This zesty jambalaya from our test kitchen trumps most ready-made jambalaya mixes. Not only does our recipe include fresh vegetables, but we also use no-salt-added diced tomatoes and our own seasonings to boost flavor.
- 1/2 pound boneless skinless chicken breasts, cubed
- 1/4 pound smoked turkey sausage, halved lengthwise and sliced
- 1 large onion, chopped
- 1 medium green pepper, chopped
- 1 celery rib, chopped
- 1 tablespoon canola oil
- 2 garlic cloves, minced
- 2 cans (14-1/2 ounces each) no-salt-added diced tomatoes, undrained
- 1 bay leaf
- 1 teaspoon Cajun seasoning
- 1 teaspoon dried thyme
- 1/4 teaspoon cayenne pepper
- 1/4 teaspoon pepper
- 1 pound uncooked medium shrimp, peeled and deveined
- 3 cups hot cooked brown rice
- In a nonstick Dutch oven, saute the chicken, sausage, onion, green pepper and celery in oil until chicken is no longer pink. Add garlic; cook 1 minute longer. Stir in the tomatoes, bay leaf, Cajun seasoning, thyme, cayenne and pepper.
- Bring to a boil.

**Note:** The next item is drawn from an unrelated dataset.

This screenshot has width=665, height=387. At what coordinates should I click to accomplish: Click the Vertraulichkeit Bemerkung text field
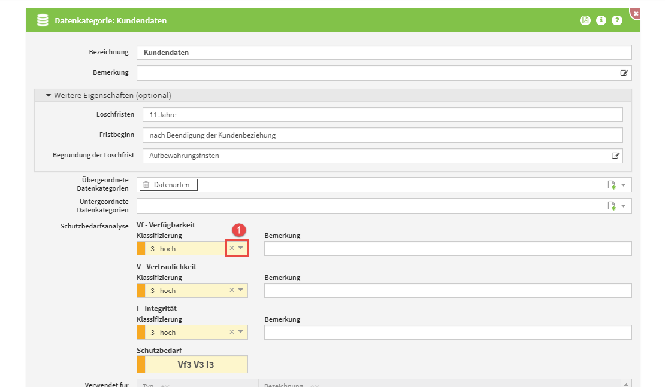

Reduce heat; cover and simmer for 15 minutes. Add shrimp; cook 5-6 minutes longer or until shrimp turn pink. Discard bay leaf. Serve with rice. Yield: 6 servings.
Originally published as Jambalaya in Healthy Cooking February/March 2011, p41
Full-Bodied White Wine
Enjoy this recipe with a full-bodied white wine such as Chardonnay or Viognier.